Andrew Bullock
Andrew Bullock

Reputation: 37436

encode string as utf-16 to base64 in javascript

I'm struggling to find any resources on this online, which is concerning. I've been reading about UCS-2 and UTF-16 woes, but I can't find a solution.

I need to get a value from an input:

var val = $('input').val()

and encode it to base64, treating the text as utf-16, so:

this is a test

becomes:

dABoAGkAcwAgAGkAcwAgAGEAIAB0AGUAcwB0AA==

and not the below, which you get treating it as UTF-8:

dGhpcyBpcyBhIHRlc3Q=

Upvotes: 3

Views: 4340

Answers (1)

Your data, once read into JavaScript, will be in an encodingless numerical format (strictly speaking, it has to be in Unicode Normalised Form C, but Unicode is just a series of identifying numbers for each glyph in the Unicode lexicon. It's encoding-less). So: if you specifically need the data encoded as a UTF-16 byte sequence, do so, then base64 encode that.

But here's the fun part: which UTF-16 do you need? Little or Big Endian? With or without BOM? UTF-16 is a really inconvenient encoding format (we're not even going to touch UCS-2. It's obsolete. Has been for a long time).

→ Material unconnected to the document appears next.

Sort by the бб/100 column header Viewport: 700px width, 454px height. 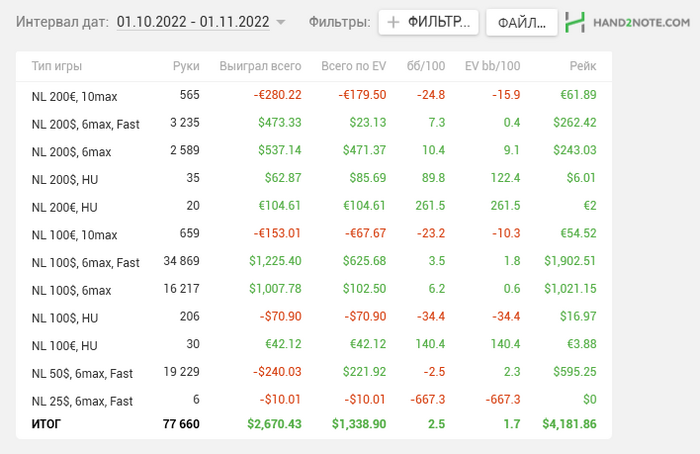426,66
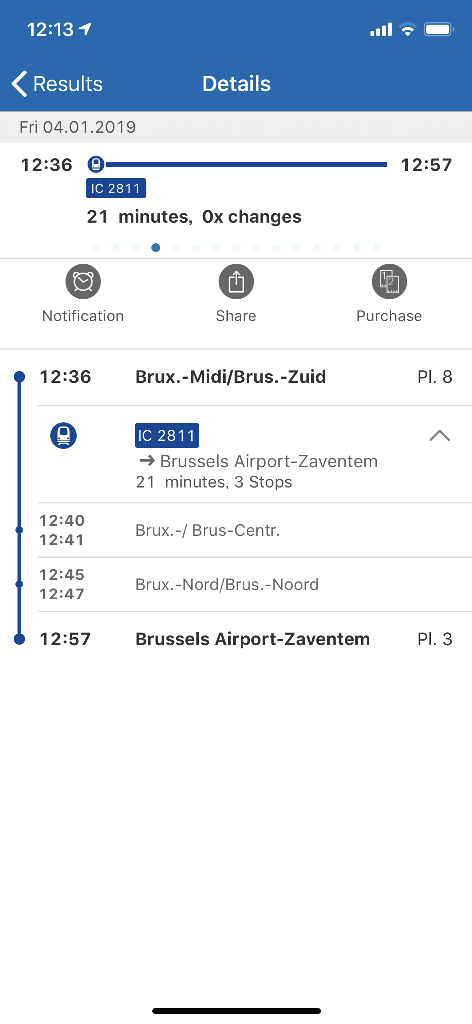
Task: Select the fourth highlighted page dot
Action: click(x=155, y=248)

What you really should need is to get a text value from your HTML element, Base64 encode its value, and then have whatever receives that data unpack it as UTF8; don't try to make JavaScript do more work than it has to. I presume you're sending this data to a server or something, in which case: your server language is way more elaborate than JavaScript, and can unpack text in about a million different encodings thanks to built-in functions. So just use that. Don't solve Y for X.